Spirit-filled Leadership Series Vol. 1: Relationships or fences?

by Trey Campbell, treycampbell1010@gmail.com

Walls of Jerusalem
Walls of Jerusalem

In Biblical times, walls were made to fortify and protect. They kept outsiders out and insiders in.  Joshua had the walls tumbin’ down at Jericho, while Nehemiah led the charge to rebuild the walls of Jerusalem.  Metaphorically speaking, these days we focus a whole lot on building fences. The decision to build a wall or fence is not as much for safety anymore, but rather for keeping distance.

There comes a point in life when we have decisions to make.  Decisions that affect our future… and in fact, affect the rest of our life.  That is, once we pick a side.
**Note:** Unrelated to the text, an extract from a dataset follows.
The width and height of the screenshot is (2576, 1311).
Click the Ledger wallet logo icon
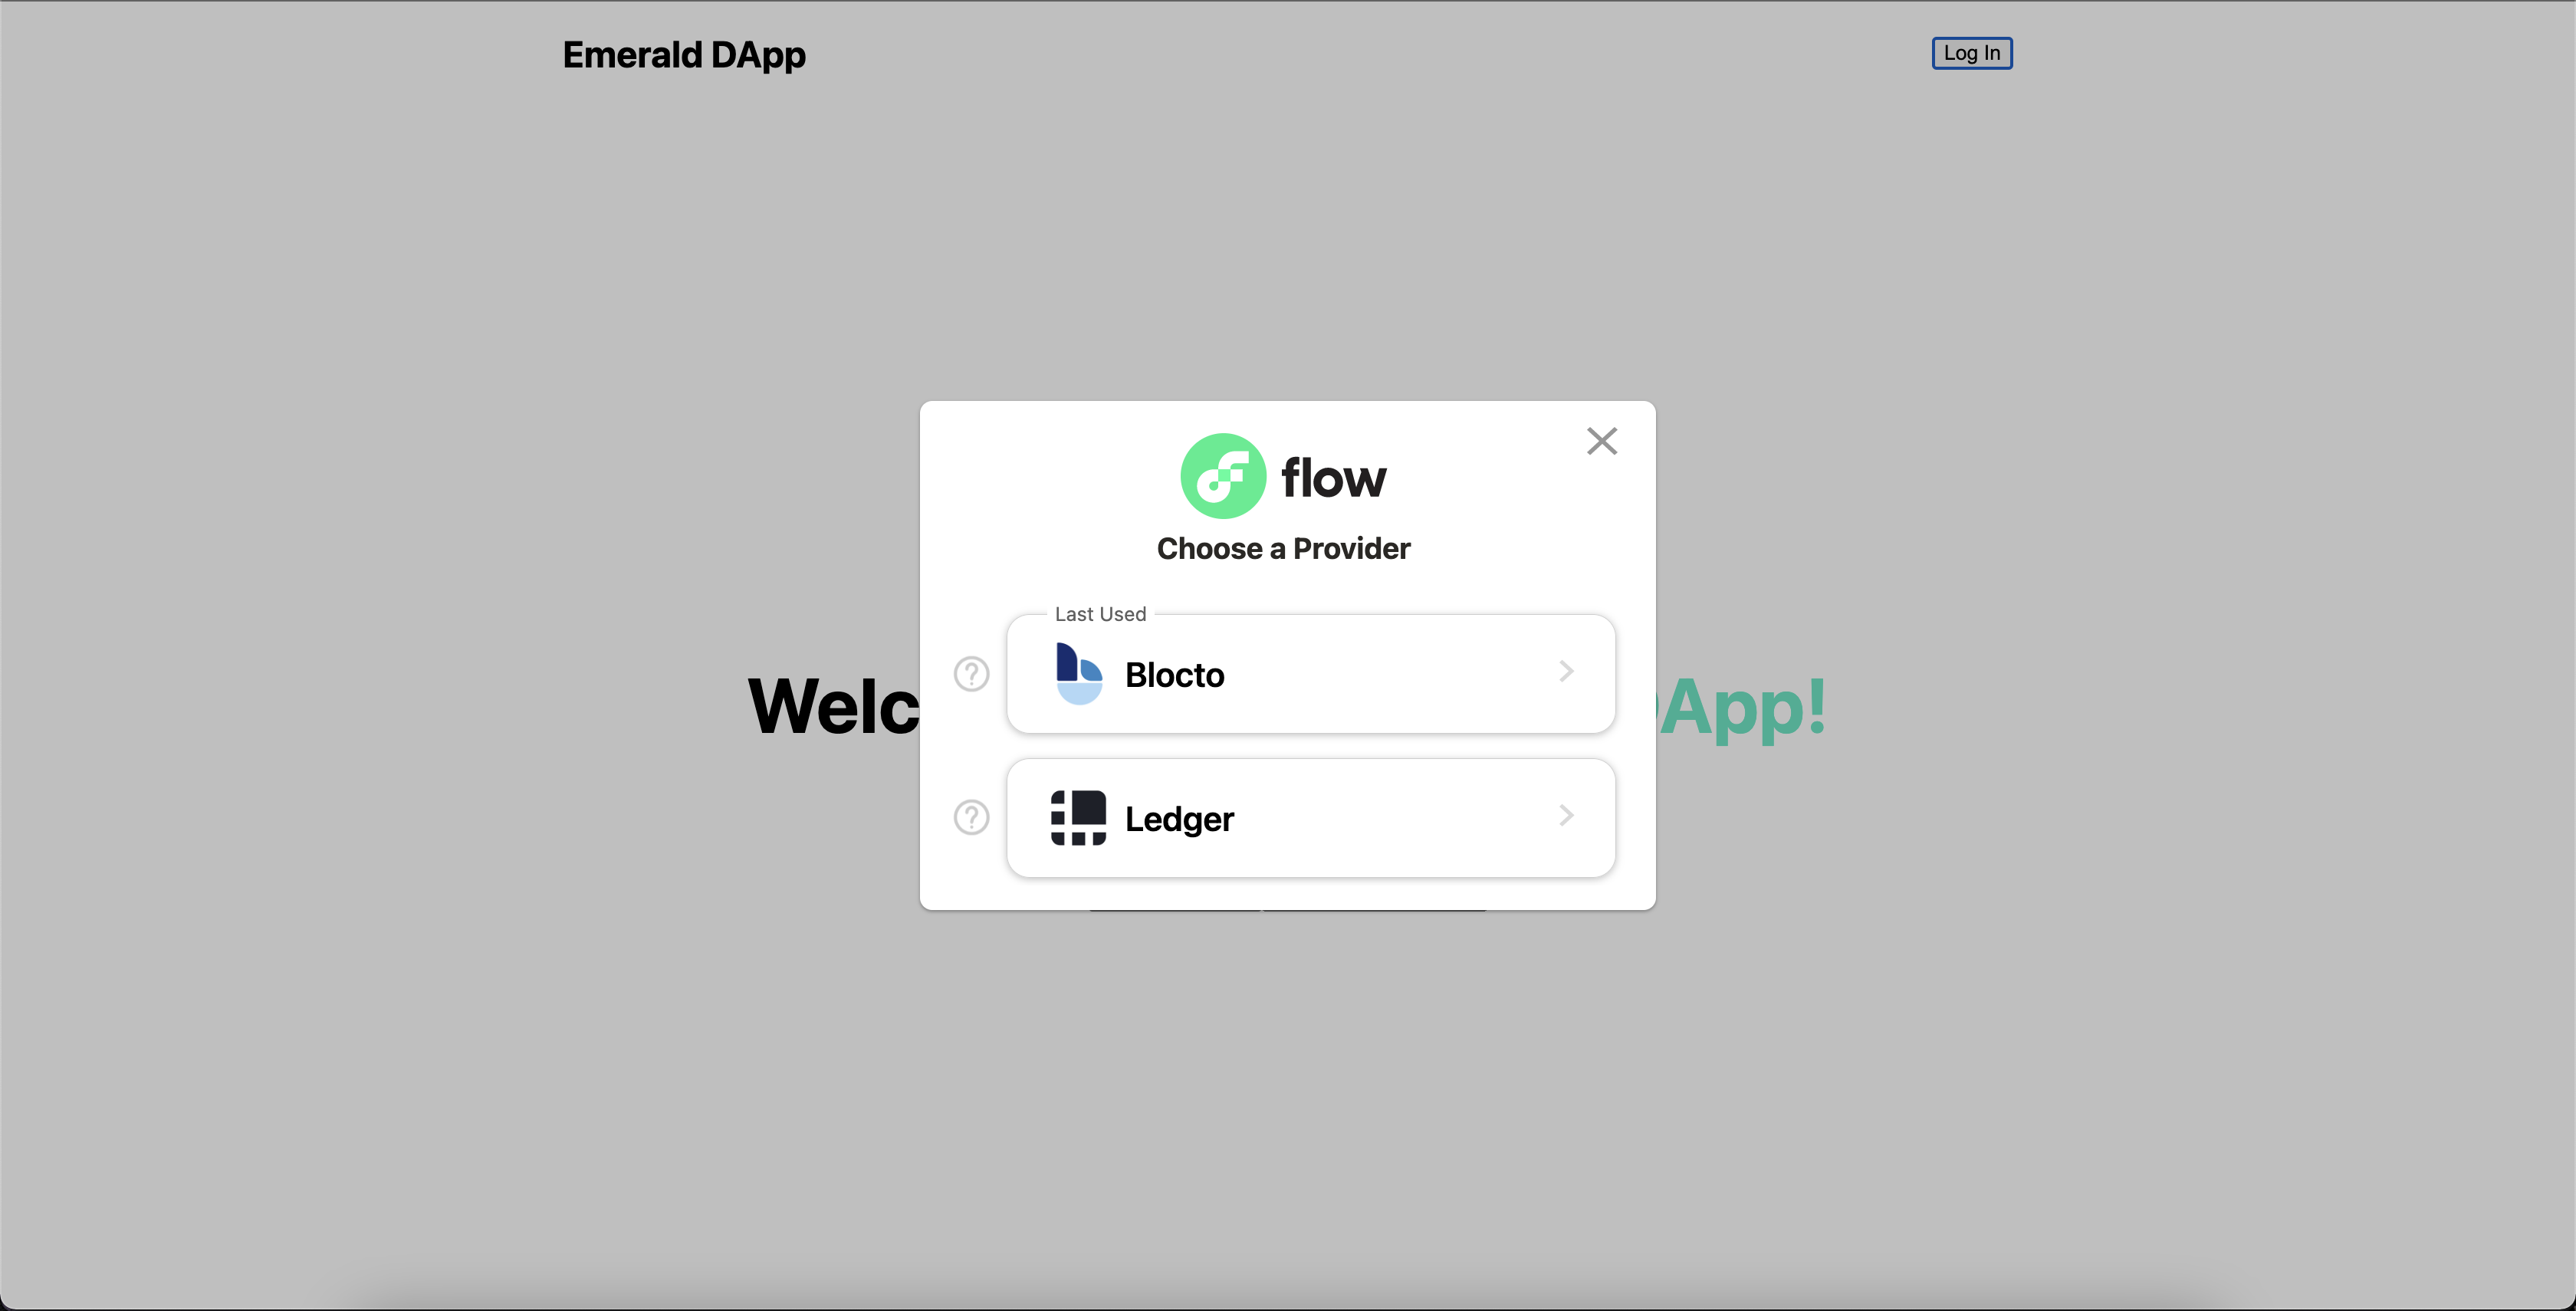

In both our spiritual journey and life, we should strive to be “builders.”  Jesus was a builder.  Before he went public as the Messiah, his trade was that of a carpenter. This makes sense because he went from building things to building people.  In our case, just as with Jesus, if we are building, we are growing. The question is: are we going to be builders of relationships or fences? Jesus taught us to build relationships to share God’s love and know eternal life.  He didn’t build fences to keep people from these things.
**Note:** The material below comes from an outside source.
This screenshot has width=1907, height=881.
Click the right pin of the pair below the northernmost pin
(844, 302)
For us, we have to pick a side so we’re not “riding” the fence.  Ask yourself this: which one do you invest your time building?  At various times, I’ve asked myself this very question.    While there may be a time where a fence is required, the greater, long-term investment is to build relationships.  Here’s a breakdown:

Relationships are built:                                                  Fences are built:
1) To bring people closer                                                1) To keep people in
2) To develop a support network                               2) To keep people out
3) As an investment                                                            3) As a tool of separation

Let’s take an even closer look:

RELATIONSHIPS                                                                   FENCES
> Open                                                                                         > Closed
> Emotional                                                                              > Static
> Deep, meaningful                                                              > Superficial, topical
> Friendships                                                                           > Isolation, loneliness
> Promote growth                                                                 > Stunt growth

When are fences good?  When you need to keep cattle in one place.  We build fences to shut others out or keep them in place.  Fences are the antithesis of relationships.  The old saying “Good fences make good neighbors” is a lie.  It was a most likely a fence-builder who said this.  Relationships are what make good neighbors.

fence build
Literally building a fence in order to build relationships!

I recently spent time with a LifeGroup from my church literally building a fence (a service project to help someone in need).  It was the hottest day of the summer to that point: 99 degrees.  As we progressed down the yard’s edge, I found myself on the inside, while the other four guys were on the outside.  I began to think of the irony of how, while building relationships with these guys, I was on “the other side of the fence.”  It was worth an internal chuckle.  In reality, our time together was a great opportunity for growth.  Through investing in others and building relationships, there was an opening to share Christ’s love.

Leaders choose the path to build relationships.  If we spend time building fences, we’ll undoubtedly find we’ve fenced ourselves off from others.  Fences are not of the Spirit. They are obstacles that keep us from fully experiencing God’s intended plan for our life.

It’s time to build.  It’s time to lead.  What side of the fence will you fall?  Trick question! Hopefully neither – no fences!  Are you digging through life to set fence posts or are you planting seeds through relationships?